BTW, the "nobody else has complained" answer isn't accurate. Many people would like to complain, but give up trying to get people to understand why these things are important.

Thanks for your time and consideration.

Comments

  • fcioanca
    fcioanca Posts: 2,130

    Hi @boucains

    Thank you for your detailed feedback. Regarding WCAG 2.0 compliance, the platform and course are compliant. We do have numerous visually impaired students taking our courses successfully. Because it is html-based, we have had, for example, students changing their screen settings to display a black background with white text. Or using screen readers. We do take feedback seriously and we will look more into what can be done to improve learning experience.

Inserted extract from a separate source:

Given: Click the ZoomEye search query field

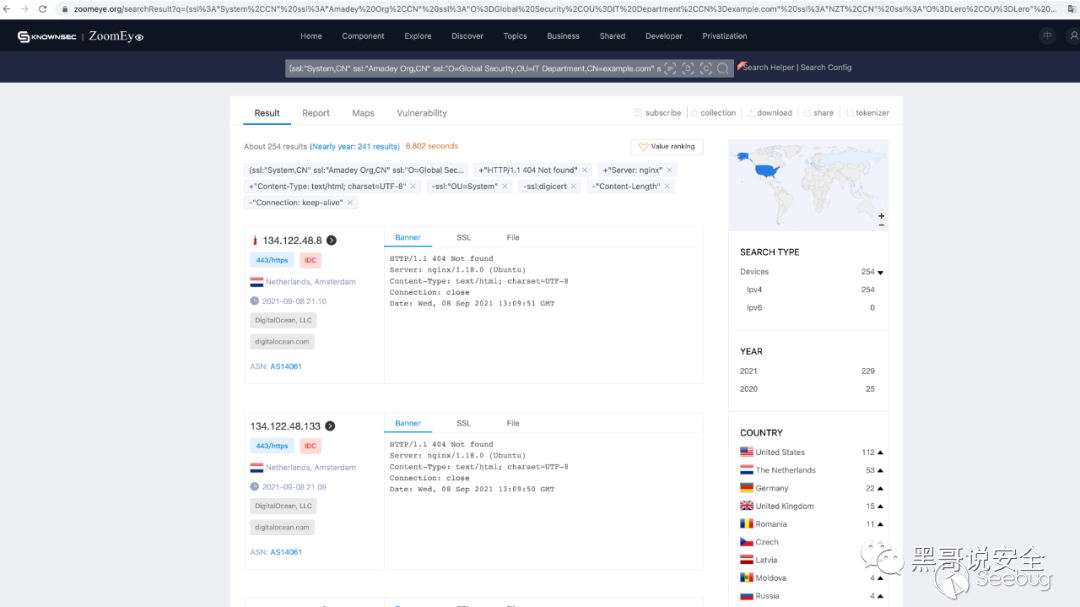Looking at the screenshot, I should (x=472, y=68).
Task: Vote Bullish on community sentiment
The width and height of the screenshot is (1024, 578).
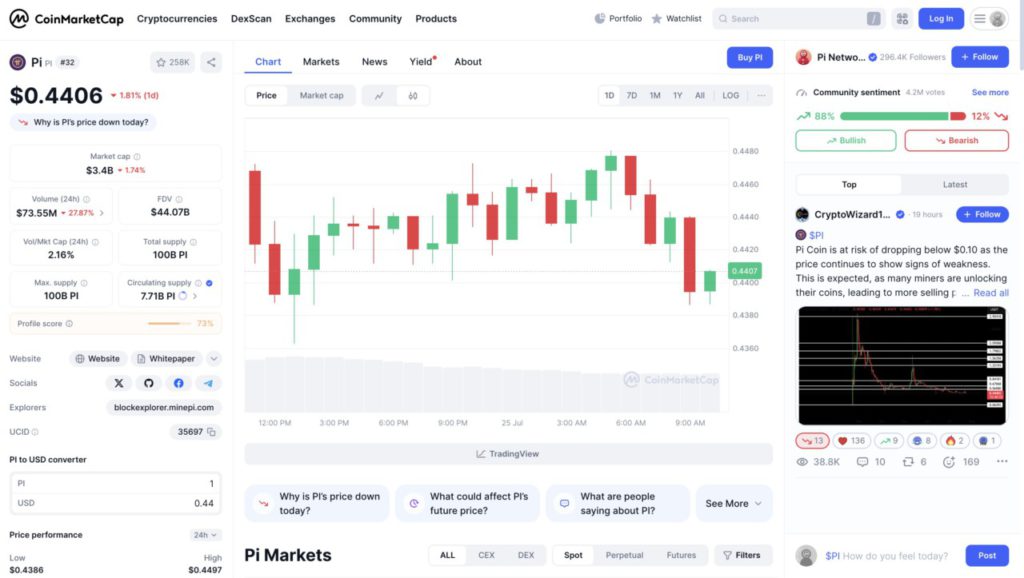Action: pos(846,141)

    Thank you again for your feedback.

    Regards,

    Flavia

  • coop
    coop Posts: 916

    LFS201 has close to 100 labs and all have posted solutions except for those which are "do with me, step by step" procedurals. True there are a handful of questions in text that require the student to do some thinking and perhaps research, and many have more than one possibly correct answer. It is highly unlikely we will eliminate those or supply immediate answers to shortcut the process of thought.

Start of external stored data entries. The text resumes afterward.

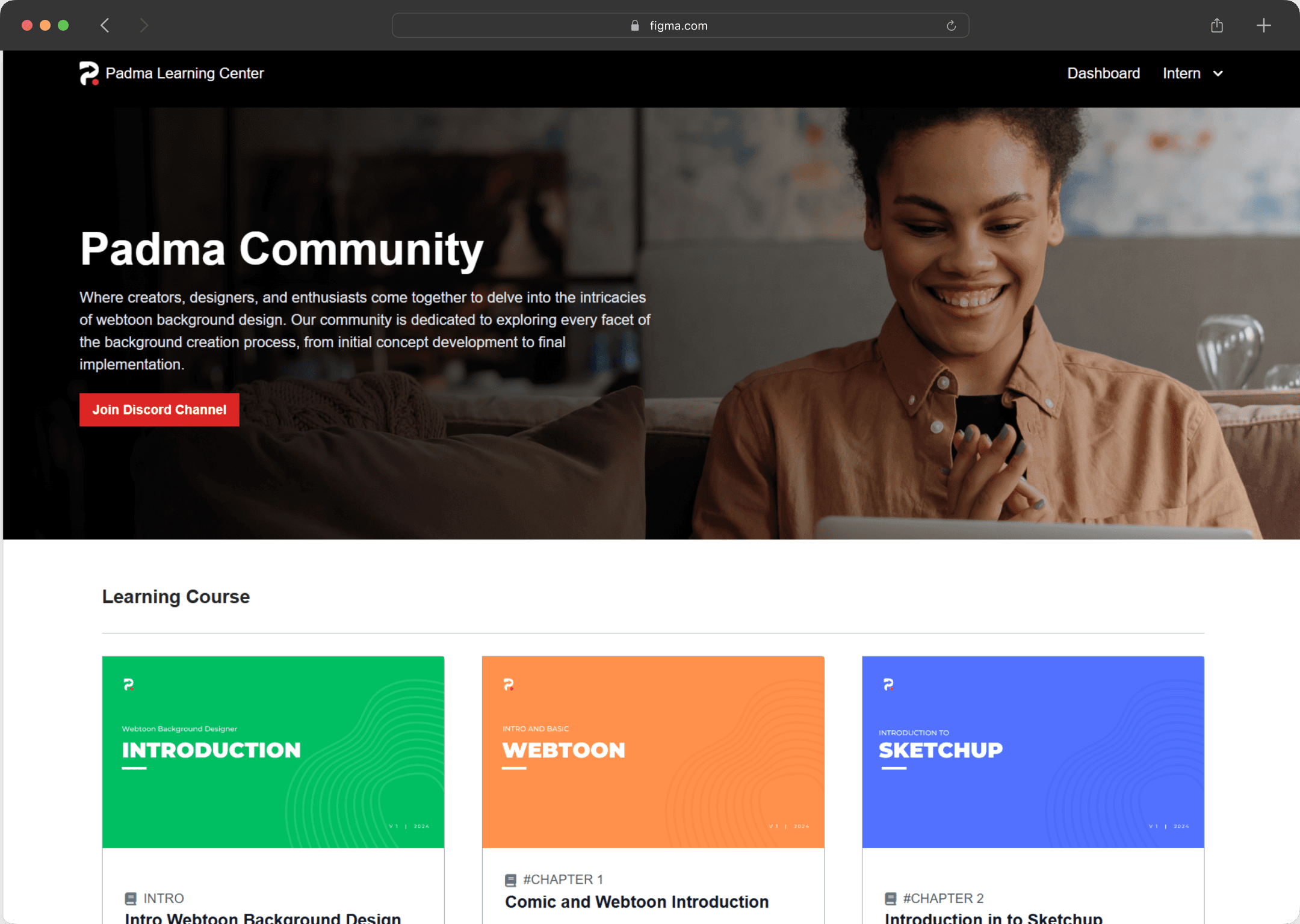Viewport: 1300px width, 924px height.
Task: Select the blue SKETCHUP course thumbnail
Action: [1033, 752]
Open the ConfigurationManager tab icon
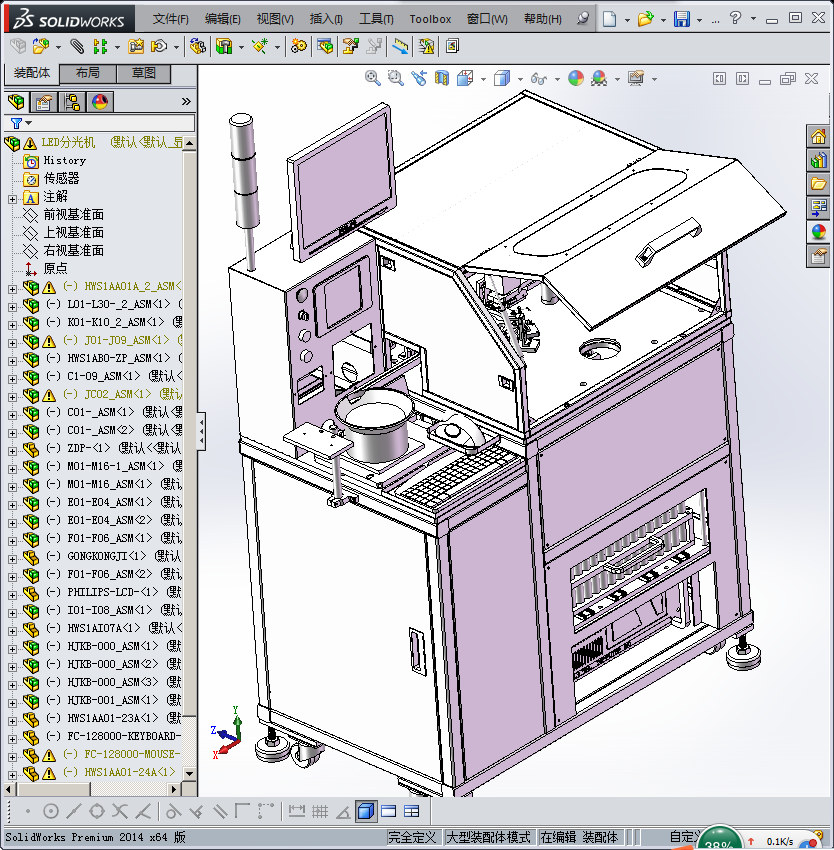 (x=71, y=102)
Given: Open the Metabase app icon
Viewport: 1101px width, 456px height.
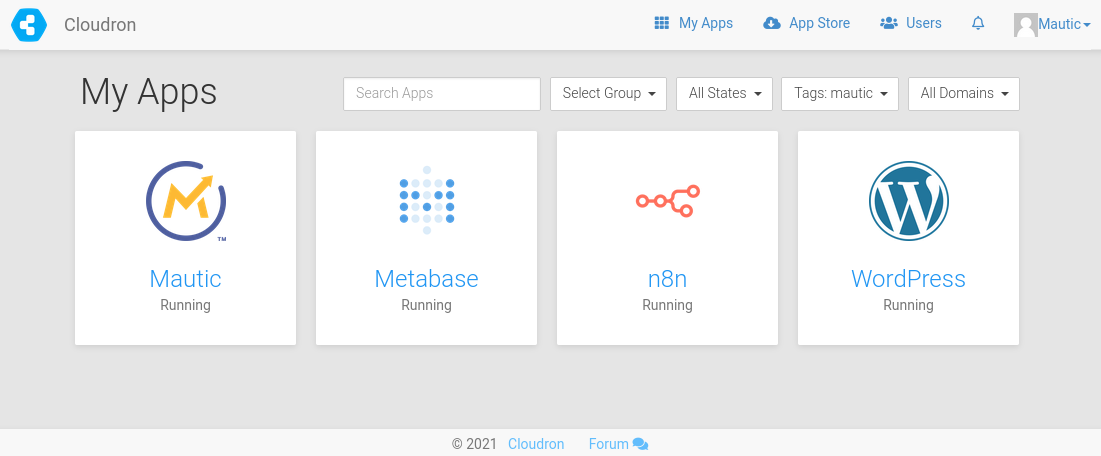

    The reason some students have had trouble with the signals lab, in my opinion, is it involves C code and they are not programmers and thus find it difficult to read the code which is pretty clear about what is happening. Plus the whole concept of "blocking signals" or writing substitute handlers is kind of a developer's discussion and most people taking this course are not C programmers. I am sorry you have failed to understand this lab, but it should not have bottlenecked you from continuing as the knowledge is not essential to any thing else in the course. The solution of removing it would adversely affect the many students who have learned and understood the lab, and there are in fact changes to the lab code supplied by a student which are now incorporated and they have been given credit for.

  • Thanks to both fcioana and coop!

    First, WCAG. With your assertion, fcioana, that the site is compliant, I ran it through a checker and to my surprise it is. Since my screen definitely isn't compliant (my degree is in web design), I dug deeper and found the laptop I use exclusively for this training has a bad screen. If I tilt the laptop far enough (but too far to use, sadly), all of a sudden the text gets dark black and easily readable. So, thank you for taking the time to reply and help me find this issue.

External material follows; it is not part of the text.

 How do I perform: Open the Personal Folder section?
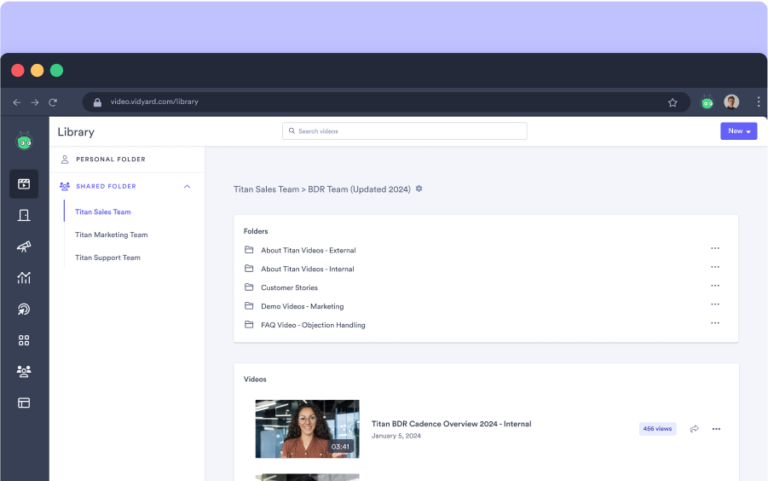(x=110, y=159)
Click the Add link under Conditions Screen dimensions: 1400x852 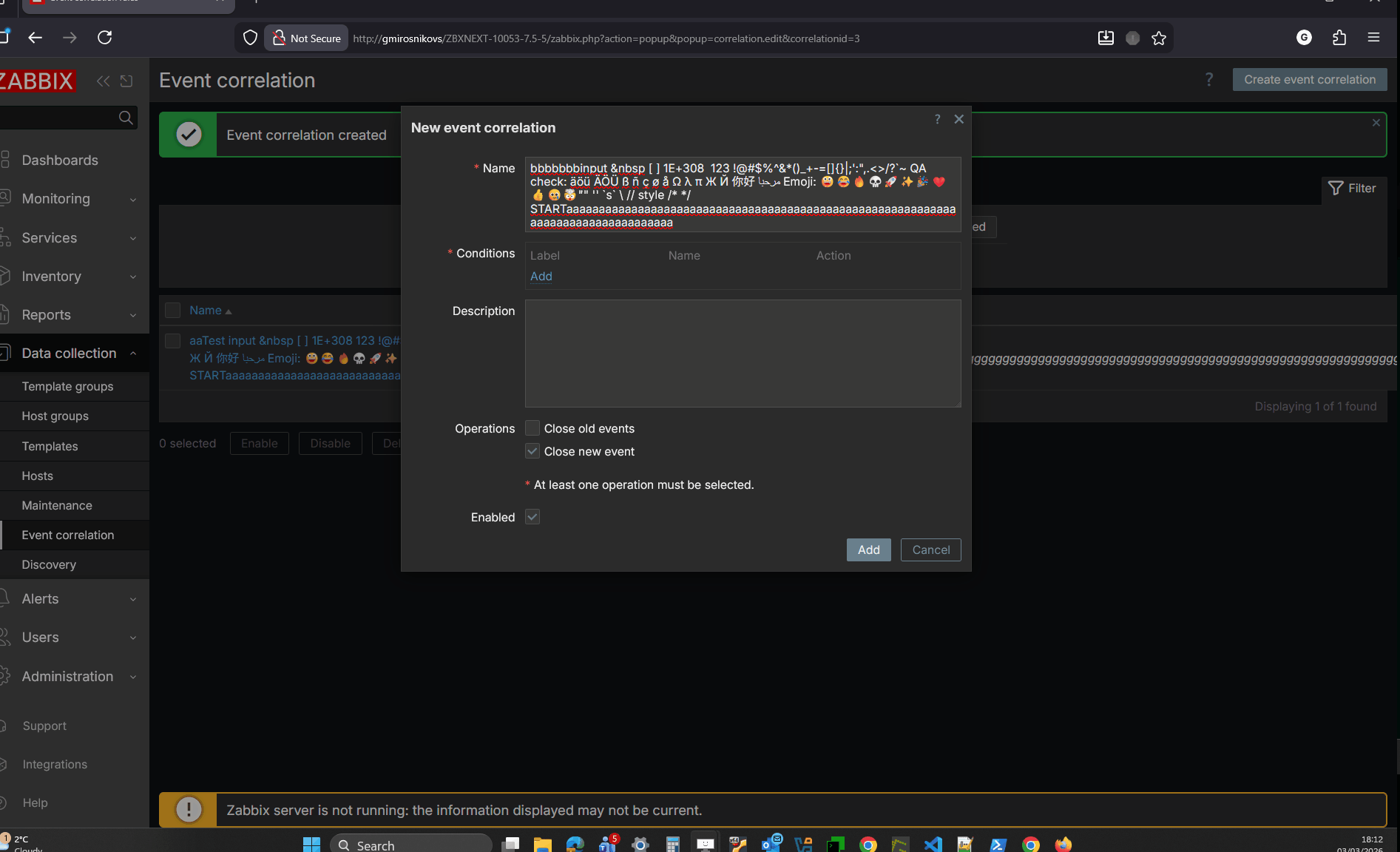click(x=541, y=277)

    Next, Coop, I took my first C++ class in what...1988? I can read the code, and that isn't the problem. It's very difficult to explain - if you are neurotypical, and not open to the fact that not everyone is, assertions like mine don't make sense, just as things that are obvious to you may not make sense to me. It's disheartening to take the time to explain and have someone tell you that nothing you said is valid. Your "shortcutting the thinking process" comment is typical. Trust me, I am not trying to shortcut anything, thus the 3 hours trying to understand and answer the "can you figure out" question with no answer. The solution is to have what you claim exists - answers to ALL of the questions in the labs. That should be standard in all remote learning courses with no instructor. If you are the type of person that skips to work and uses the easy path of simply looking at the answers first, you'll pay later by wasting the money you spent on the course and failing exams. If, like me, you want to understand the material, you'll do the work by backtracking from the answer and figuring out where the problem in understanding exists. That allowed me to do things like be a submarine nuclear reactor operator, help design parts of the FA-18, and run global networks of computers critical to business operations, and get all of the computer certs I've had over the years. I just have to work harder to learn the material. One day, I hope that inclusion practices will extend to my issues, but it probably won't before I retire.

    Once again, thanks to both of you for taking the time to respond!